2 Department of Surgery, University of Vermont, Burlington, Vermont.
Am J Respir Cell Mol Biol. 2016 Aug;55(2):176-87. doi: 10.1165/rcmb.2016-0070OC.
Obese asthma presents with inherent hyperresponsiveness to methacholine or augmented allergen-driven allergic asthma, with an even greater magnitude of methacholine hyperresponsiveness. These physiologic parameters and accompanying obese asthma symptoms can be reduced by successful weight loss, yet the underlying mechanisms remain incompletely understood. We implemented mouse models of diet-induced obesity, dietary and surgical weight loss, and environmental allergen exposure to examine the mechanisms and mediators of inherent and allergic obese asthma. We report that the methacholine hyperresponsiveness in these models of inherent obese asthma and obese allergic asthma manifests in distinct anatomical compartments but that both are amenable to interventions that induce substantial weight loss. The inherent obese asthma phenotype, with characteristic increases in distal airspace tissue resistance and tissue elastance, is associated with elevated proinflammatory cytokines that are reduced with dietary weight loss. Surprisingly, bariatric surgery-induced weight loss further elevates these cytokines while reducing methacholine responsiveness to levels similar to those in lean mice or in formerly obese mice rendered lean through dietary intervention. In contrast, the obese allergic asthma phenotype, with characteristic increases in central airway resistance, is not associated with increased adaptive immune responses, yet diet-induced weight loss reduces methacholine hyperresponsiveness without altering immunological variables. Diet-induced weight loss is effective in models of both inherent and allergic obese asthma, and our examination of the fecal microbiome revealed that the obesogenic Firmicutes/Bacteroidetes ratio was normalized after diet-induced weight loss. Our results suggest that structural, immunological, and microbiological factors contribute to the manifold presentations of obese asthma.

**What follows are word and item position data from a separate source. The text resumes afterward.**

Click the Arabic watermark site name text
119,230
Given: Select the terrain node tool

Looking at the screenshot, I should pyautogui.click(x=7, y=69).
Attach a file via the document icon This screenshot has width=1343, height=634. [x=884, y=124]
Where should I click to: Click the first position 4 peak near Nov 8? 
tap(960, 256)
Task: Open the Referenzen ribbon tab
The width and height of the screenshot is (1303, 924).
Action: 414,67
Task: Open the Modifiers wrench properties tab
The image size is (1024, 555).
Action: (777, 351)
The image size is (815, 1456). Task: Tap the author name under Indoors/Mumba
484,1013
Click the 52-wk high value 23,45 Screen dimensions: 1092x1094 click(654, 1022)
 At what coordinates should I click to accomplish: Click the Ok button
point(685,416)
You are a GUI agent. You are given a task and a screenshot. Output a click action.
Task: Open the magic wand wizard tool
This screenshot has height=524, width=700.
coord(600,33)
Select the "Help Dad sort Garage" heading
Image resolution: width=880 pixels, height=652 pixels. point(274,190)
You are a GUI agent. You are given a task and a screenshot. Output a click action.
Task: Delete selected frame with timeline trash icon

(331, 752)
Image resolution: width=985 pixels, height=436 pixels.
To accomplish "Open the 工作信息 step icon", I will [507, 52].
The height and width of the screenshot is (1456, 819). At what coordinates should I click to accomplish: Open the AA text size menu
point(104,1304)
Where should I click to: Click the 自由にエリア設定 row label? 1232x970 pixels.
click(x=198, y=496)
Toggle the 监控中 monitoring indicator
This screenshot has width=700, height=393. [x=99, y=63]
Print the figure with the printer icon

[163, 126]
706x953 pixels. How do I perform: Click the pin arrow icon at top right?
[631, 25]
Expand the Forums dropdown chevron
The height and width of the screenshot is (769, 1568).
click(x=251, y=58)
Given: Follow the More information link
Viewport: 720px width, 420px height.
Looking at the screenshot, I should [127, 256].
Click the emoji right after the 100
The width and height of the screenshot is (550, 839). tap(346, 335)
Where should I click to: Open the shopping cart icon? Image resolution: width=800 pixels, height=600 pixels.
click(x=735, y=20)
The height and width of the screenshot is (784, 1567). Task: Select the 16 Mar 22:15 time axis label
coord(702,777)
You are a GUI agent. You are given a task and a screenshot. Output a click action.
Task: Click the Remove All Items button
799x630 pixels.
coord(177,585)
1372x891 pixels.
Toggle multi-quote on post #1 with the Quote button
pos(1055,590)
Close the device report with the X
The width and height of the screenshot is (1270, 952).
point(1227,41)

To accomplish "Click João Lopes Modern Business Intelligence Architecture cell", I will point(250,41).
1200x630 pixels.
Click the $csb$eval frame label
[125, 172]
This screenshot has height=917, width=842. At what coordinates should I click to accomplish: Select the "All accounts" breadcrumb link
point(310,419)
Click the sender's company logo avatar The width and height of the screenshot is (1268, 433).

肥胖型哮喘表现为对乙酰甲胆碱具有内在高反应性或过敏原驱动的过敏性哮喘加剧,且对乙酰甲胆碱的高反应性更强。通过成功减重可降低这些生理参数及伴随的肥胖型哮喘症状,但其潜在机制仍未完全明确。我们构建了饮食诱导肥胖、饮食及手术减重以及环境过敏原暴露的小鼠模型,以研究内在性和过敏性肥胖型哮喘的机制及介质。我们报告称,在这些内在性肥胖型哮喘和肥胖型过敏性哮喘模型中,乙酰甲胆碱高反应性在不同解剖区域表现不同,但二者均对能导致显著体重减轻的干预措施有反应。内在性肥胖型哮喘表型具有远端气腔组织阻力和组织弹性增加的特征,与促炎细胞因子升高有关,饮食减重可使其降低。令人惊讶的是,减肥手术导致的体重减轻会进一步升高这些细胞因子,同时将乙酰甲胆碱反应性降低至与瘦小鼠或通过饮食干预变瘦的既往肥胖小鼠相似的水平。相比之下,肥胖型过敏性哮喘表型具有中央气道阻力增加的特征,与适应性免疫反应增加无关,但饮食诱导的体重减轻可降低乙酰甲胆碱高反应性,而不改变免疫变量。饮食诱导的体重减轻在内在性和过敏性肥胖型哮喘模型中均有效,我们对粪便微生物群的研究表明,饮食诱导体重减轻后,致肥胖的厚壁菌门/拟杆菌门比例恢复正常。我们的结果表明,结构、免疫和微生物因素导致了肥胖型哮喘的多种表现形式。